The organizations, including the Leadership Council on Civil Rights, the AFL-CIO, the Center for Community Change, the National Council of La Raza, and the Economic Policy Institute, stated that they believe the president’s $787 billion stimulus program has not gone far enough to fight unemployment. In response to the crisis, the groups held a panel discussion this week to raise awareness and suggest potential solutions for policymakers. They also issued a joint statement advocating for strong congressional action to address the crisis, starting with extending unemployment benefits, food stamps, and COBRA to meet the needs of the significant number of unemployed people facing a long road to recovery.

“It’s time for us to really stoke this issue up,” said Hilary O. Shelton; NAACP Senior VP for Advocacy and Policy. “We’re not so much trying to convince him to do something he doesn’t want to do, but urging him to move forward on an issue we have agreement on.”
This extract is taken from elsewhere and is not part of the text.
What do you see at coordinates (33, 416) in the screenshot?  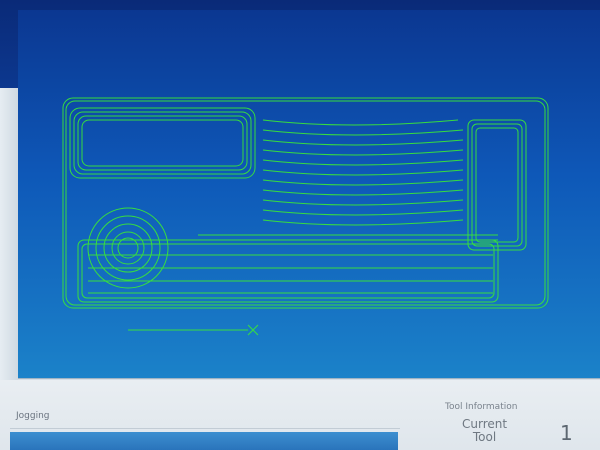 I see `jogging-label: Jogging` at bounding box center [33, 416].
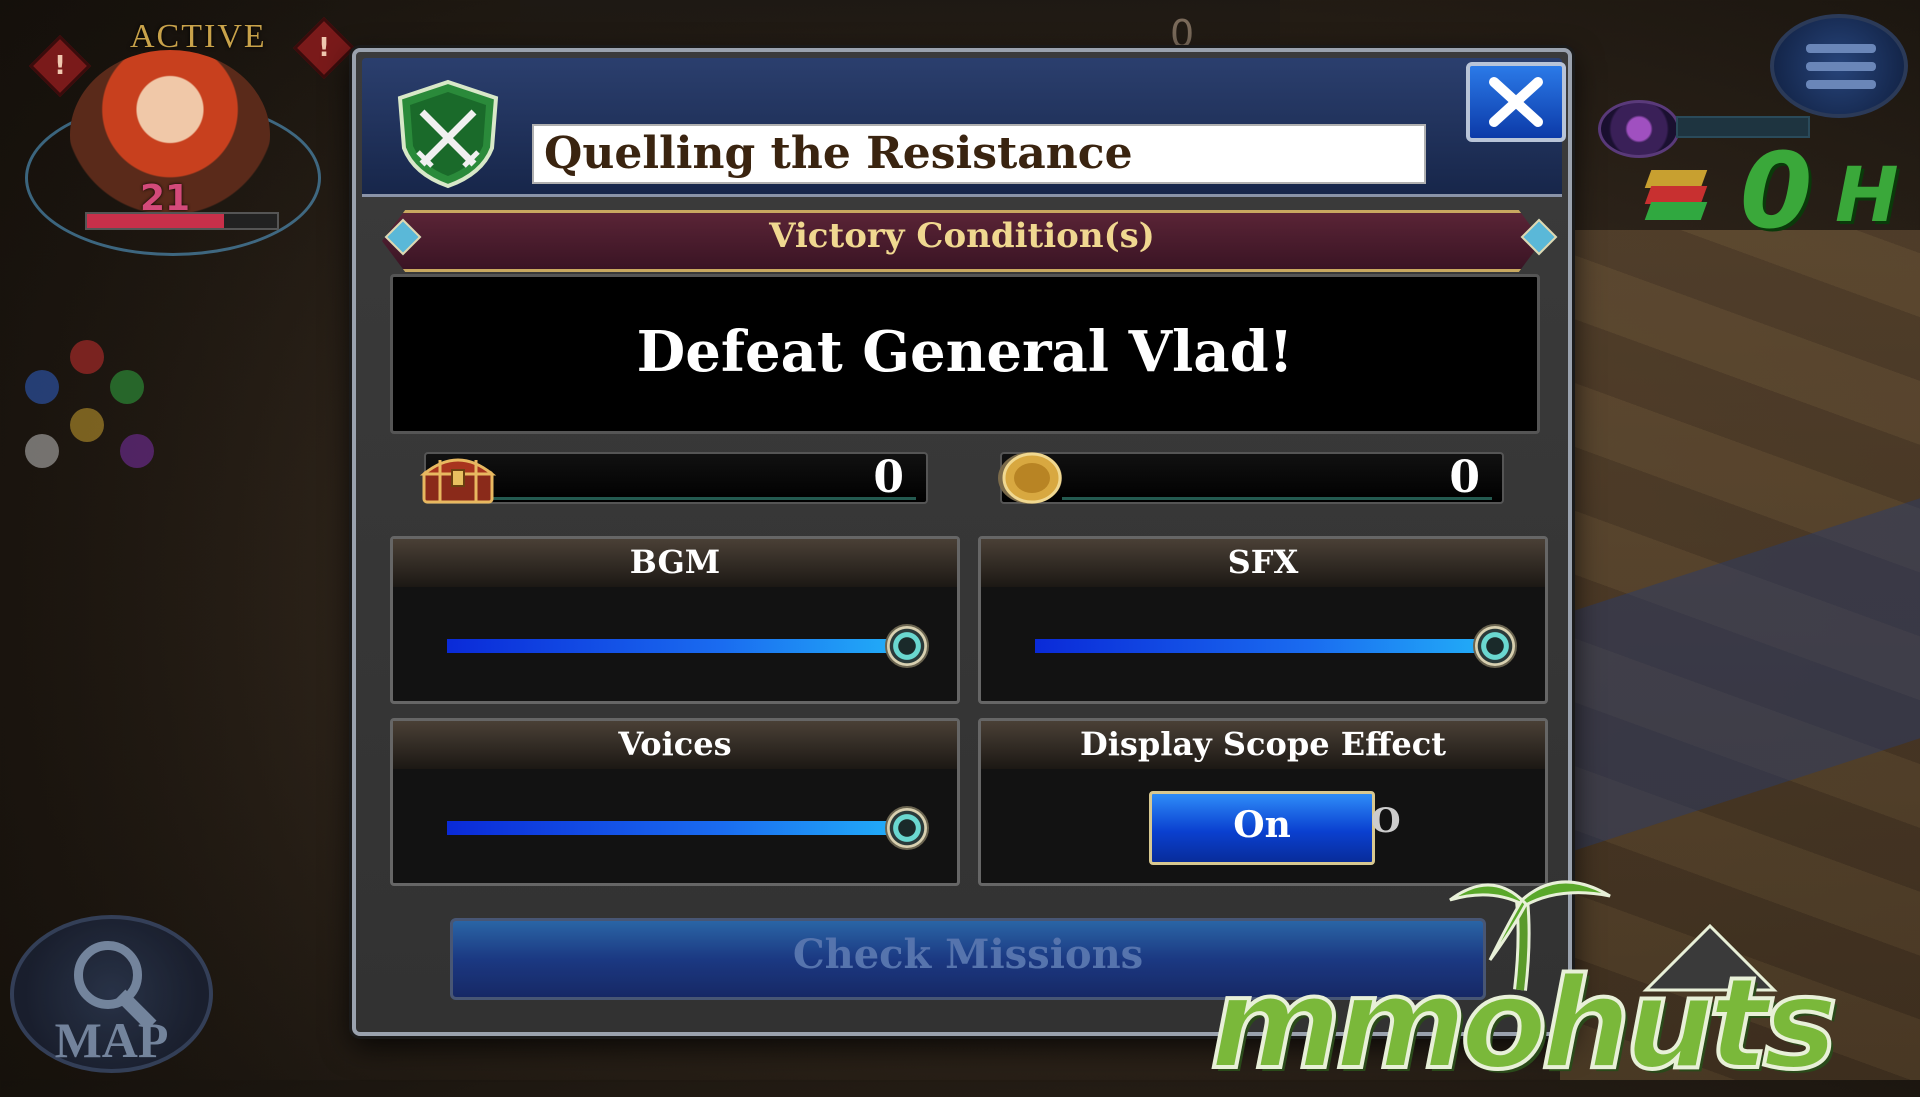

Currently, nearly 16 million Americans are unable to find employment and another nine million are only able to find part-time employment, according to the EPI. And finding jobs is increasingly difficult – there are over six job seekers for each available job opening. The situation is even more difficult for workers of color. The unemployment rate for blacks has jumped to 15.7 percent, from 8.9 percent when the recession started 23 months ago. That compares with 13.1 percent for Hispanics and 9.5 percent for whites. The black unemployment rate has climbed above 20 percent in several states, reaching 23.9 percent in Michigan and 20.4 percent in South Carolina.

"Make no mistake – this is the civil rights issue of the moment," said LCCR President and CEO Wade Henderson. "Unless we resolve our national job crisis, all of our other priorities – from reforming health care and fixing our broken immigration system, to stemming home foreclosures and expanding economic opportunity for all Americans – are in real jeopardy."